Alas, we live in the age of the serial blockbuster, where producers and studios find a property with a massive built-in fanbase and streeeeeetch it out to its breaking point. Witness the Harry Potter and Twilight series, neither of which had the decency to wrap up their climactic story in a tight little package but instead divided their denouements into two cashgrabs. (Believe it or not, the Twilight saga isn’t even over yet – the second part of the last part hits theatres in November!)
The Hunger Games, based on the YA bestseller by Suzanne Collins, is of this ilk. The flick spends nearly as much time on the set-up as it does on what should be the main story, the battle-to-the-death amongst 24 teenagers. We’re talking two-and-a-half hours here, folks, for what is essentially a commercial for the next two (at least) parts.
And The Hunger Games looks like every other blockbuster. Fast cuts, washed-out colours, and moments of sincere, unconvincing emotion make the movie seem even longer and duller than it is. No attempt has been made to give it a distinct style – even the the society’s overlords or whatever they are look as though they have been outfitted in leftovers from other, better science fiction movies.
The plot of the movie, which is set in a future when the lower classes have been suppressed and are forced to sacrifice a boy and a girl to the annual bloodbath The Hunger Games – which aren’t really games and don’t involve hunger – has more holes than a mini-doughnut stand and wastes fine actors like Woody Harrelson and Donald Sutherland with dialogue that is banal even by science fiction movie standards. At this point Sutherland has chewed more scenery than a herd of giraffes, but you can see Harrelson, as the now-he’s-alcoholic, now-he’s-not mentor in charge of coaching our 16-year-old heroine, itching for just one good line.
When the movie finally does get around to teens fighting teens, the war takes place in a forest that looks like it’s outside Squamish. You’d think whoever set up these “games” could have designed a better, more interesting arena. The film takes no chances on a possibly unsympathetic protagonist – even though the absurdly named Katniss Everdeen (because of course everyone in the future is named by Chris Martin and Gwyneth Paltrow) is supposedly a dead-eye shot with a bow, it might risk turning off one member of the audience by actually showing her killing something. And don’t get me started on the actual fight scenes, which are blurs of incomprehensible motion. I mean, why not hire a fight choreographer and do it up right?

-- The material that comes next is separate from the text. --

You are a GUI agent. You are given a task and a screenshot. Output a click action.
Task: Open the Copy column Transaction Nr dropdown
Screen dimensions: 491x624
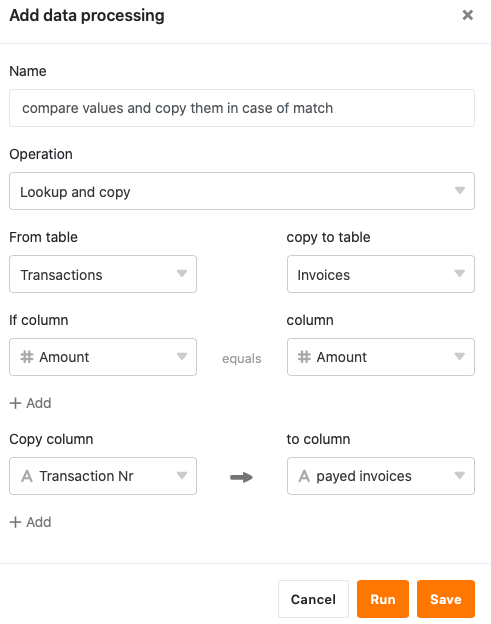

Jennifer Lawrence, as aforementioned warrior Katniss, is easily the best and most enjoyable reason to see The Hunger Games. She shines with conviction in every scene she’s in, even when put together with charisma voids like Josh Hutcherson.
But hey, don’t take my word for it. A glance at The Hunger Games‘ Rotten Tomatoes page shows that this reviewer is, once again, out of step with his fellow critics. Just about every other film scribe seems to have seen a different movie than I did – one that is “exciting and sometimes intuitive”, “compelling”, “thematically provocative” and “deeply felt” (whatever the f that means). Good for them; they can look forward to the inevitable sequels, including Catching Fire, in 2014, Mockingjay Part 1 in 2016 and Mockingjay Part 2 in 2017.